During the call, you need to listen to your potential customers and ask questions. It should feel like a conversation, not a sales pitch. If you understand how you can serve your potential customers better, you’ll be more likely to close a deal.
It’s also important to be attentive to details during your lead interactions. For example, you can take notes in your CRM even if it’s a minor detail, like if a lead mentioned that they have two kids or that they are going on vacation to Paris next week. Next time, when you have a conversation with this lead, you’ll be able to start on a more personal note.
Use lead scoring
Every organization, even a large one, has limited resources. That’s why you need to prioritize where you spend your time and focus. This is where lead scoring comes in.
Lead scoring helps you identify leads that have a high chance of converting. It's a process of ranking prospects in order to determine how ready they are to make a purchase.
You can score your leads based on their demographic data, behavior, or engagement metrics. These are all different lead scoring models. Depending on what data you have, and the quality of this data, you can choose one model or combine several of them.

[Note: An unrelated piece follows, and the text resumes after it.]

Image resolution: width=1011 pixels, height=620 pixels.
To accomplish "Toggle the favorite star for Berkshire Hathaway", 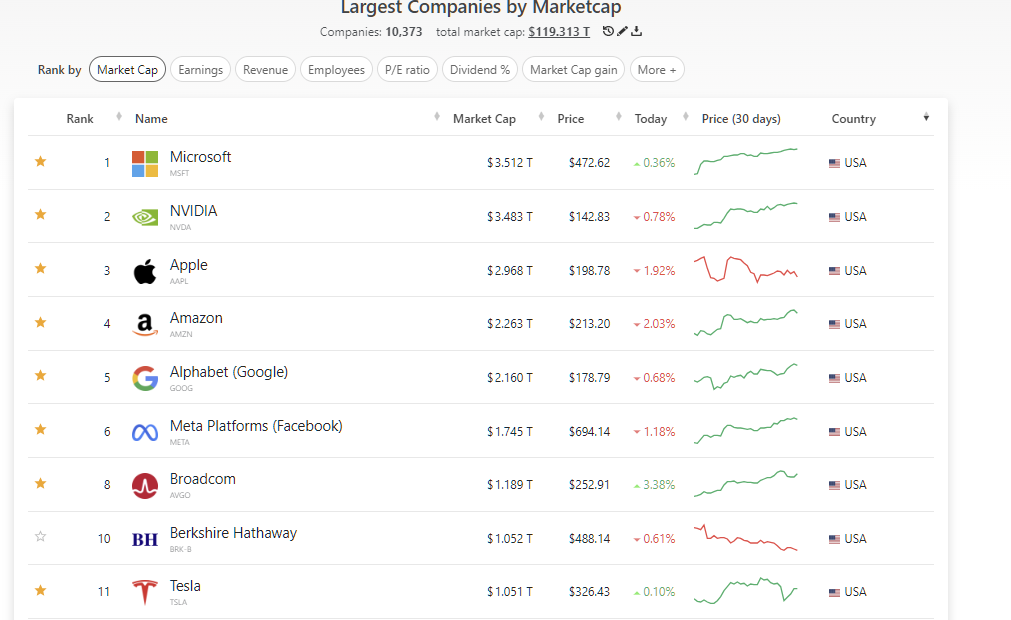I will (40, 537).
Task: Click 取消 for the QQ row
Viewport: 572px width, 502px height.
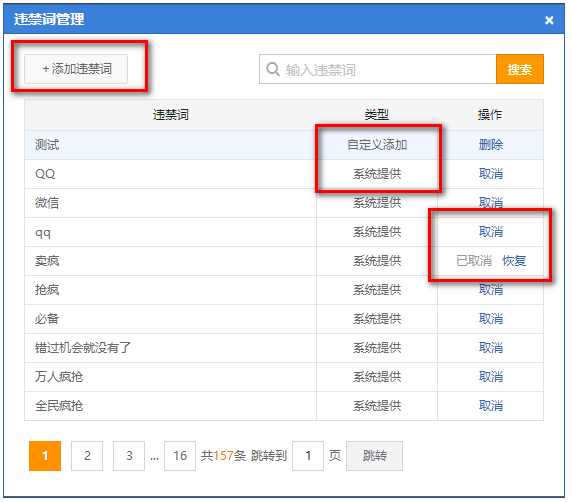Action: (491, 174)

Lead scoring helps with prioritization. Not every lead needs your immediate attention. For example, when you gate content like e-books or webinars, many people might register with fake email addresses. And this doesn’t mean that you need to follow up with every fake address you get.

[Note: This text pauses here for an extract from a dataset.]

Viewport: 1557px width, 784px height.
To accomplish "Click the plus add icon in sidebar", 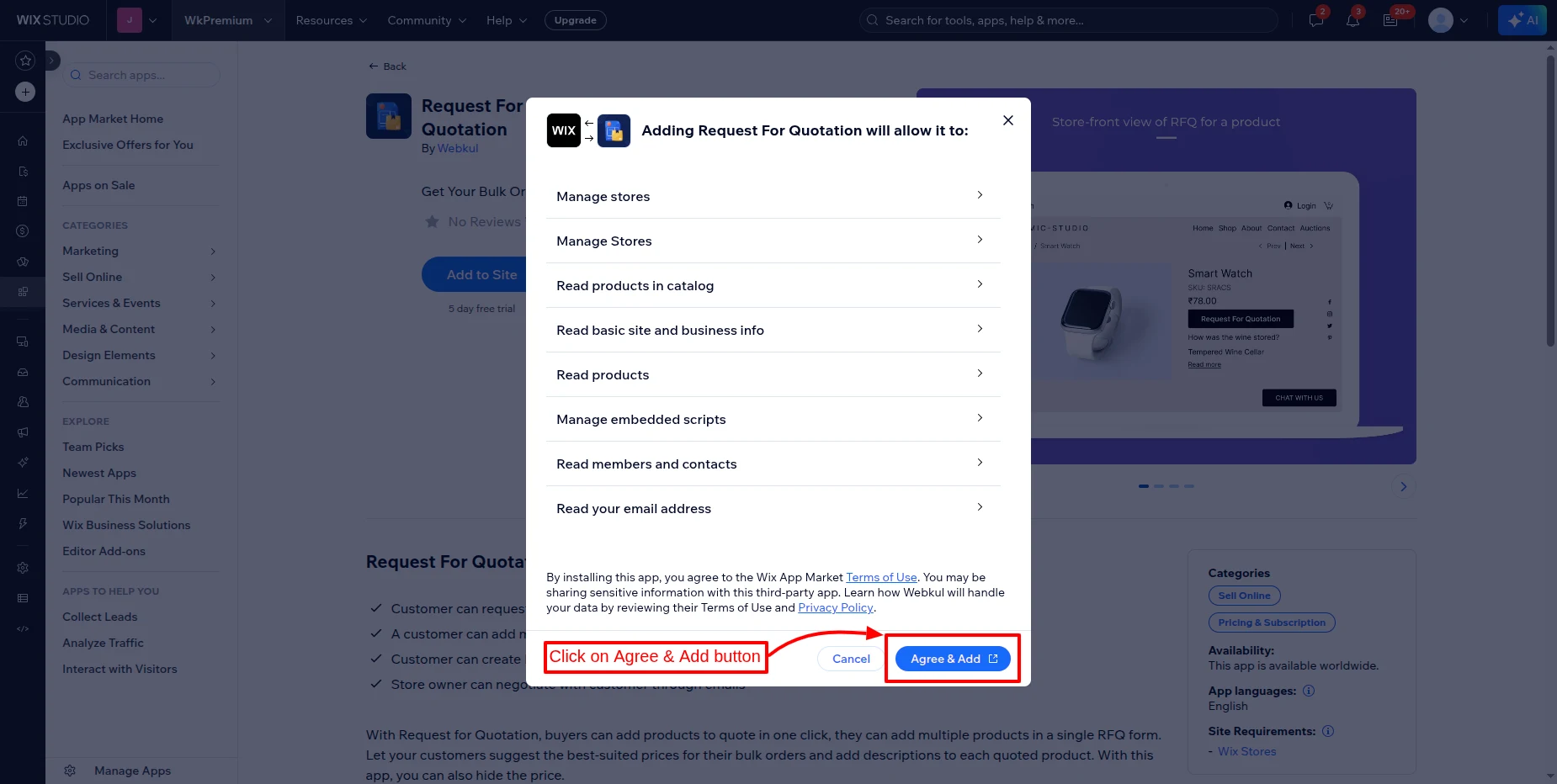I will (x=25, y=92).
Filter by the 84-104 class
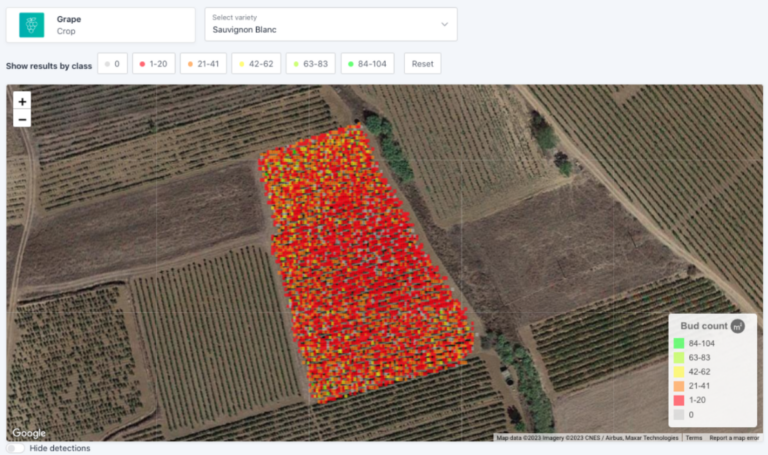 (367, 64)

Lead scoring helps you keep organized and understand what leads you need to focus on first.
Follow up with your leads regularly
The good news: Follow-ups work.
The bad news: There’s no magic number of follow-ups that will get your lead to respond.
The majority of businesses and sales professionals follow up at least once. But it might take up to six or eight follow-ups until you get a response.
There are several things that you can do to improve your follow-up routine:
Be diligent with your follow-up schedule. Keep track of when a particular lead was followed up to make sure that you don’t over-communicate.
Outline your leads’ journey. This will help you better understand when a follow-up is relevant. There’s a danger of both: following up too early and following up too late.
Space out your follow-ups. Some clients might need more time to make a decision, especially if there are several stakeholders involved in the decision-making process.
Use different channels. If your lead doesn’t reply via email, try a message on LinkedIn. If neither works, try to reach out via a quick call. Different people prefer different communication methods.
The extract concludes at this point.